L'Explication Prémisse
Cet article signifie que peuvent faire l’objet d’une hypothèque tous les droits réels portant sur un bien immobilier dès lors qu’ils sont « dans le commerce », autrement dit transmissibles ou cessibles. Ce n’est donc pas seulement la propriété d’un terrain ou d’un logement qui peut servir de garantie pour un prêt : un droit réel immobilier transférable (par exemple certains baux de longue durée, droits de superficie, emphytéose, etc.) peut aussi être grevé d’une hypothèque. En revanche, les droits purement personnels ou juridiquement inaliénables ne peuvent pas être hypothéqués.
Mme Dupont détient un bail de 40 ans sur un local commercial (droit réel immobilier transférable). Pour financer des travaux, elle propose ce bail en garantie : la banque prend une hypothèque sur son droit de bail. Si Mme Dupont ne rembourse pas, la banque pourra exercer ses droits sur ce droit de bail. En revanche, si M. Leroy bénéficie d’un droit de jouissance strictement personnel et non cessible attaché à sa personne, il ne pourra pas offrir ce droit en hypothèque.

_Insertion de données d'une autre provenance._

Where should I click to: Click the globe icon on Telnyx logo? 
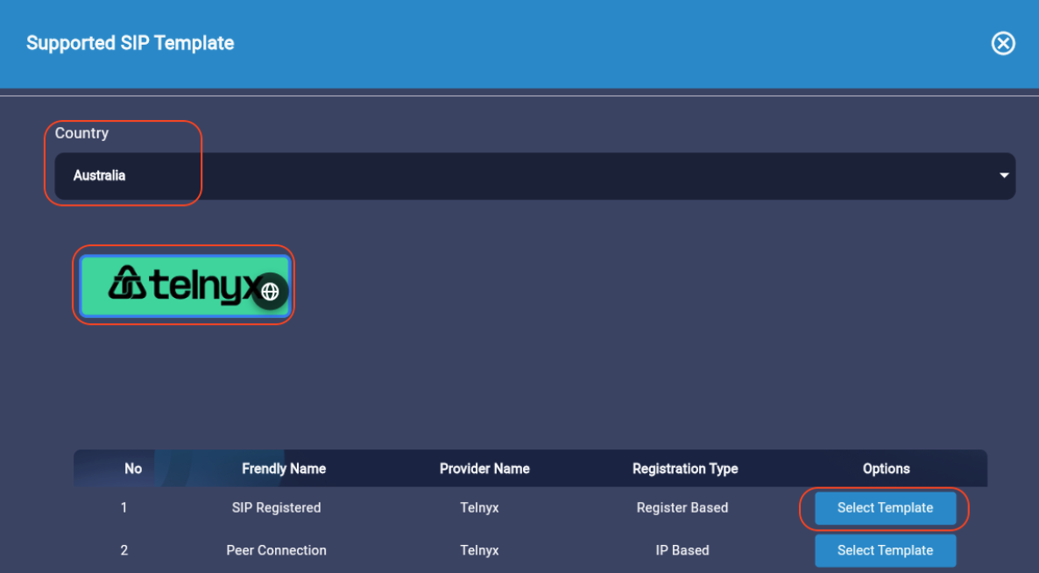(x=270, y=292)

- Sont visés les « droits réels immobiliers » : droits directement attachés à un bien immobilier (propriété, certains baux, droits de superficie, emphytéose, etc.).
- Condition essentielle : le droit doit être « dans le commerce » → c’est‑à‑dire cessible/transmissible ; les droits inaliénables ou purement personnels n’y entrent pas.

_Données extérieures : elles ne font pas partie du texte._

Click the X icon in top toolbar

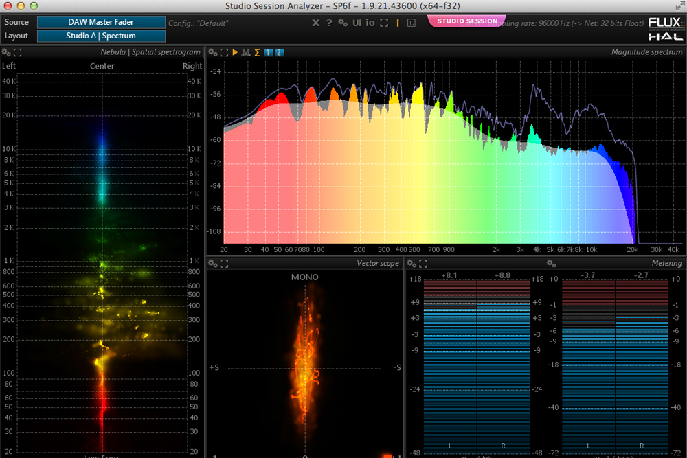point(315,23)
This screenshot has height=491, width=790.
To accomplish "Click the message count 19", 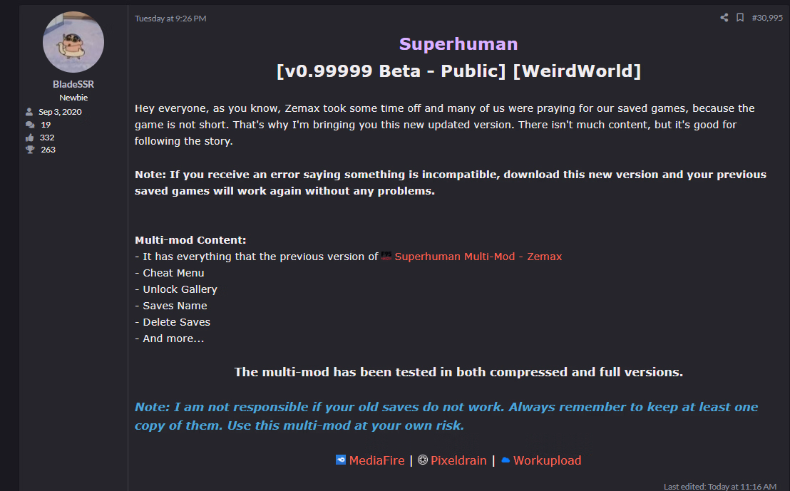I will coord(46,125).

- Portée pratique : ce n’est pas uniquement la propriété qui peut servir de garantie — d’autres droits réels transférables peuvent être grevés d’une hypothèque.
- L’hypothèque porte uniquement sur l’étendue du droit grevé : si le droit est limité (durée, usage), l’hypothèque l’est aussi.
- Pour être efficace vis‑à‑vis des tiers et établir l’ordre des créanciers, l’hypothèque doit respecter les formalités et la publicité prévues par la loi.
- Conséquence pour le créancier : l’hypothèque lui confère une sûreté réelle sur le droit grevé, lui permettant d’exercer des voies d’exécution si la dette n’est pas payée.